China set for hard landing

financial-markets/chief-executive/

2 February 2011
| By Chris Kennedy |

There will most likely be a return to volatility in financial markets in 2011 with China set to experience a hard landing at some stage, according to Schroders Investment Management.

Inflation is picking up in China and the economic risks should not be underestimated, said Schroders' head of fixed income and multi assets, Simon Doyle.

While it has been dangerous to bet against China and probably will be in the near term, its strength of growth should not be taken for granted because the risk is real, he said.

“If China were to roll over, it would be a very different economic and investment climate and investors need to start thinking now how they factor that into investment portfolios,” he said.

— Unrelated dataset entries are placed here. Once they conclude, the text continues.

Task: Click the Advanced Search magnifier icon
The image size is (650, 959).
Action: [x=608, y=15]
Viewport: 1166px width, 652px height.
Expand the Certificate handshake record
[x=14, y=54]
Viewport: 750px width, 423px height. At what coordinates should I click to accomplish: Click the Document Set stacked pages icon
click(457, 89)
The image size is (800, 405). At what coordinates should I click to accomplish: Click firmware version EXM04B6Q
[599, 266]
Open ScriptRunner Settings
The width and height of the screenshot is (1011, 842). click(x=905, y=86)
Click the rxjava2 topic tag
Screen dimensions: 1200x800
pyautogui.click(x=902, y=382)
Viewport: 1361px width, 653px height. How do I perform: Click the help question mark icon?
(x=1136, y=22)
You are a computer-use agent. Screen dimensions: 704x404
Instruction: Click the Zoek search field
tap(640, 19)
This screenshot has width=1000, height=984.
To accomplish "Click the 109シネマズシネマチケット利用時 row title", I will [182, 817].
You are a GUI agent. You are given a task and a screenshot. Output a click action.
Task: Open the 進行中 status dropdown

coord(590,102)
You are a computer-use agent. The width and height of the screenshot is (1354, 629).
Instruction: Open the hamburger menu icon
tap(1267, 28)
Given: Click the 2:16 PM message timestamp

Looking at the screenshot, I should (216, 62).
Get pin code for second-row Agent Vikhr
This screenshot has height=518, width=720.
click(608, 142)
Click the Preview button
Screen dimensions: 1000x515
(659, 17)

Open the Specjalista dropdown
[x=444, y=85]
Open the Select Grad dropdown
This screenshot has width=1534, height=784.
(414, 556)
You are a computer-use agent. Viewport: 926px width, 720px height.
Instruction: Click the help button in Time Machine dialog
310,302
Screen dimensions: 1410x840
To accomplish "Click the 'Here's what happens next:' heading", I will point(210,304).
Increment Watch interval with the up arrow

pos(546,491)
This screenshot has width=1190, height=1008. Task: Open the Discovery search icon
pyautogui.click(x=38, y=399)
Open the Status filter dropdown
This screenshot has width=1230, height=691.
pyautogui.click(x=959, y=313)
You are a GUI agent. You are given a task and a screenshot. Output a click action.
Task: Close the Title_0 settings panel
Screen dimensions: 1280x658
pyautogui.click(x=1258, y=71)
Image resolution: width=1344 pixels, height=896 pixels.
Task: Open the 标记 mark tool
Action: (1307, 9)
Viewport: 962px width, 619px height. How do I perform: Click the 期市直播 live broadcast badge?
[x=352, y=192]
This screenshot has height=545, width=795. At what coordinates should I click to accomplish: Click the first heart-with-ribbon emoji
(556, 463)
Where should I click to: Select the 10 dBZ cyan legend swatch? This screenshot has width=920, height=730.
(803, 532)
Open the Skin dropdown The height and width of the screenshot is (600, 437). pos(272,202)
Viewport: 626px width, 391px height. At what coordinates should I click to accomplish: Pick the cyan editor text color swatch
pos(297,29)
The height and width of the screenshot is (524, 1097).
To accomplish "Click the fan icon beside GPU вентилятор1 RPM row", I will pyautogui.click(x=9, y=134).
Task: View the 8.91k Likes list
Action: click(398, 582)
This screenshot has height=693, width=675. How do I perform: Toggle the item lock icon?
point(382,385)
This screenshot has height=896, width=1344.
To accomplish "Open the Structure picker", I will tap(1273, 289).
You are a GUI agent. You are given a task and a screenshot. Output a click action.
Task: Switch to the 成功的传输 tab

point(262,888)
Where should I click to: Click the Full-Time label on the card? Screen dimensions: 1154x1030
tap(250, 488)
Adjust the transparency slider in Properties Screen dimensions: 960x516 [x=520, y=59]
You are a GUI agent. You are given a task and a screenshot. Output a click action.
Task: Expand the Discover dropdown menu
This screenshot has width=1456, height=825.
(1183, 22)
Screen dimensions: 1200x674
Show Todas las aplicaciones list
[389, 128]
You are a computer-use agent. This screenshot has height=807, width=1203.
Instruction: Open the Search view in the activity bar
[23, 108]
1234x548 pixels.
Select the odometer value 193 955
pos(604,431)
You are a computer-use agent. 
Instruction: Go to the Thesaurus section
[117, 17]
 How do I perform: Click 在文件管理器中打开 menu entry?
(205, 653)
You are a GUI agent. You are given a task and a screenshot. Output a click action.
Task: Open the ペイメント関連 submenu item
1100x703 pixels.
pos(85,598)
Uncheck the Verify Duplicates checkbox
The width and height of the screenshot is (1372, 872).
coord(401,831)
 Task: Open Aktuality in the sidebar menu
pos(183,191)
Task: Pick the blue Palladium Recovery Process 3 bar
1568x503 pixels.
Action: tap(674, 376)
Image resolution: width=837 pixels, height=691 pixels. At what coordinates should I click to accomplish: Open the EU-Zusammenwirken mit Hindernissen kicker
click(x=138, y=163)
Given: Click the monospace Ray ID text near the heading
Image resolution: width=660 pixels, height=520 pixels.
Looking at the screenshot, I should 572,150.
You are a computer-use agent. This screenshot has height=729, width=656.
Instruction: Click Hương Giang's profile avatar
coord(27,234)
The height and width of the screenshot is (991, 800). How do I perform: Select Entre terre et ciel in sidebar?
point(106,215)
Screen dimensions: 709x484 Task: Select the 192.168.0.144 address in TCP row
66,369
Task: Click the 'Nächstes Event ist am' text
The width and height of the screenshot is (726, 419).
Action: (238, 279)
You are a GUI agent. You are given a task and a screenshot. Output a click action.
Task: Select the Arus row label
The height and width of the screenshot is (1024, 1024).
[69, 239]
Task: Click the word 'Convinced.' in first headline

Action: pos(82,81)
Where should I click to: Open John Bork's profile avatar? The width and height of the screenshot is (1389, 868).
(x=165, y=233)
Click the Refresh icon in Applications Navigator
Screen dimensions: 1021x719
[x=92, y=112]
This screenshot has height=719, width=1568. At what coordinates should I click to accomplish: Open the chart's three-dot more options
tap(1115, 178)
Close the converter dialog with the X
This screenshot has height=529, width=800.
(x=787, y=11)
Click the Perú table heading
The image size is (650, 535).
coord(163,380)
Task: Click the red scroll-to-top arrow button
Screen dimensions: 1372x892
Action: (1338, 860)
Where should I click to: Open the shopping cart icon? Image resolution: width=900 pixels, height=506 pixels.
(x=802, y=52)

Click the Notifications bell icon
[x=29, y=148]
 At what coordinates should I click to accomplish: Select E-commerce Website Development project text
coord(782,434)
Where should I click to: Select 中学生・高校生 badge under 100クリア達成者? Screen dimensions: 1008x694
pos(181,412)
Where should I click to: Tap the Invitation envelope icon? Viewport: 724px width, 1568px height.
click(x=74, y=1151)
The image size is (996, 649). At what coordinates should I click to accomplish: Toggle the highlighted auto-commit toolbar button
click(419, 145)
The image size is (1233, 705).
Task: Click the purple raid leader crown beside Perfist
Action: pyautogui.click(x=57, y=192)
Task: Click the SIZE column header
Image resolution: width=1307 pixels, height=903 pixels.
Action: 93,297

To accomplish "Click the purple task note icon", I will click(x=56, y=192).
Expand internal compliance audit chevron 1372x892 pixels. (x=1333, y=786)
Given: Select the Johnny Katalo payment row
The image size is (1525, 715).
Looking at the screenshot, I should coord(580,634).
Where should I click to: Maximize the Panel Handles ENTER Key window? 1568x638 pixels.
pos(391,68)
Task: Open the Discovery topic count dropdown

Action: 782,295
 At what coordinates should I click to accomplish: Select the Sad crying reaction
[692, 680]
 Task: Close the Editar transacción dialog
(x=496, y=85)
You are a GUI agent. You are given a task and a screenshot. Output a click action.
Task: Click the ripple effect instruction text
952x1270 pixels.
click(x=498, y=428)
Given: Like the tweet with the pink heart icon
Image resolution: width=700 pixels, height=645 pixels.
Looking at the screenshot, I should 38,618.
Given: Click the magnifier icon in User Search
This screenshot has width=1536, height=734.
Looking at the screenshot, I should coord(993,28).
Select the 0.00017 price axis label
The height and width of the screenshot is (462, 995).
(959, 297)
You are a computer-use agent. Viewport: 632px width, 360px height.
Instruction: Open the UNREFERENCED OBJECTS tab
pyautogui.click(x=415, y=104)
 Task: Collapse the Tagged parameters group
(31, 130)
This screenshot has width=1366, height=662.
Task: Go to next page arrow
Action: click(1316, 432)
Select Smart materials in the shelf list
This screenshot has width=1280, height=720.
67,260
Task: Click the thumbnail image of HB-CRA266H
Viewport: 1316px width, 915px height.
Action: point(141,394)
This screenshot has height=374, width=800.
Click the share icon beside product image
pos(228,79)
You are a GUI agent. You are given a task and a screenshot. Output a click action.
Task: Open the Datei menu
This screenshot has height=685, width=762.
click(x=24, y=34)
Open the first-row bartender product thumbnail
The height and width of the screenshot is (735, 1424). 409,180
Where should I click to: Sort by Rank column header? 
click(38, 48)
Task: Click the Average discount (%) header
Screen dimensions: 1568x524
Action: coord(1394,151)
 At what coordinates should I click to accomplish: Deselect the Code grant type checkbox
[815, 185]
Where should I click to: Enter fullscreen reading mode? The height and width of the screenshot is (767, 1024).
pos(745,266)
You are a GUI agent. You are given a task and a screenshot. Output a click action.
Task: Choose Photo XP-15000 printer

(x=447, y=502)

Investors have the opportunity to put some protection into their portfolios now rather than waiting for something to happen, he said.

Schroders is looking for ideas that are inversely correlated with the broader climate, such as owning foreign currency assets on an unhedged basis. Bond options are also worth looking at because in times of volatility there is a flight to quality, Australia sees interest rate cuts and bond markets rally, Doyle added.

Schroders head of Australian equities Martin Conlon said Chinese demand had driven commodity prices to unsustainable levels and at some stage we could see a large correction.

Most economies that go through the aggressive fixed investment type approach that China has had have a hard landing, Conlon said. The Chinese are generally proactive in solving issues in their economy and are acting early. They are clearly trying to slow down their economy and it is surprising how little people are reacting to that, he said.

“They don’t do what most of the developed world does, which is wait for the train smash then pick up the pieces afterwards.”

Schroders chief executive Greg Cooper said that while most of the world seems to think the worst of the crisis is behind us, there are still plenty of imbalances.

“More than likely there will be some other hit in the next 12 months that comes through — there is a greater chance of increasing volatility than increasing stability,” he concluded.